Another amazing documentary about killer whales and the issues that come with keeping them in captivity. I know my description of it makes it sound like another one of those pretentious "documentaries" that basically advocates for freeing Shamu, but Blackfish is everything a documentary should be. It presents a pretty well-rounded view of all sides letting the viewer decide what to think about what should be a controversial and polarizing topic.

This one pulls at the heartstrings when seeing the bond between animal and trainer, ignites anger at the corruption of large companies and generates shock at the brutality and violence with which these trainers were killed. This dramatic and suspenseful documentary is sure to keep you on your toes and make you wonder at the sheer power of these animals. Do we have the right to keep them, especially after the coverups and ignorance over how dangerous these animals have the potential to be when abused?

5. Flint Town

This one documents the city of Flint with its crime-ridden streets and its water crisis caused by corrupt politicians. It's one to make you marvel at the resilience and grit it takes to live there. Flint Town follows the police and showcases just what it takes to stop crime. While I didn't find it particularly amazing, it really has the potential to change your opinion.

While at first, I was shocked by the brutality the police treated these criminals with, I slowly realized throughout the documentary what the police had to do for their jobs. They too were human in a world that used social media to "expose" them for their every move. And in return for their hard work, they got more criticism and degradation. Yet everyone from the police to the citizens managed to persevere despite the adversity between them.

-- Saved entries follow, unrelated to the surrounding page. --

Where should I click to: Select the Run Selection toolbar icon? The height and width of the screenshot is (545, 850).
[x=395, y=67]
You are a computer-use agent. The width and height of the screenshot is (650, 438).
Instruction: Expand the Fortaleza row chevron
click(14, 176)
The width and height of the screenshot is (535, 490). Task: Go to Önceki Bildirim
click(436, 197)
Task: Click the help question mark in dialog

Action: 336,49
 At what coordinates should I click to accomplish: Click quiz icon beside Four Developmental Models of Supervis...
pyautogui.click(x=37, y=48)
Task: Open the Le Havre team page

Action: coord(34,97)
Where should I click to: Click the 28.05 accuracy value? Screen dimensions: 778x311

While I still don't agree with some of the tactics used by the police, I begrudgingly admit that I know nothing about the real world. I know I'm privileged enough to live in a little bubble where I've never seen crime first hand, and seeing it being addressed through force is a tough pill to swallow. However, I know now that the police are also trying to do their jobs in a world against them. If you're able to overcome your prejudice against them, it's a great documentary to watch that can really change your viewpoint from what the media depicts. That's why it's on this list.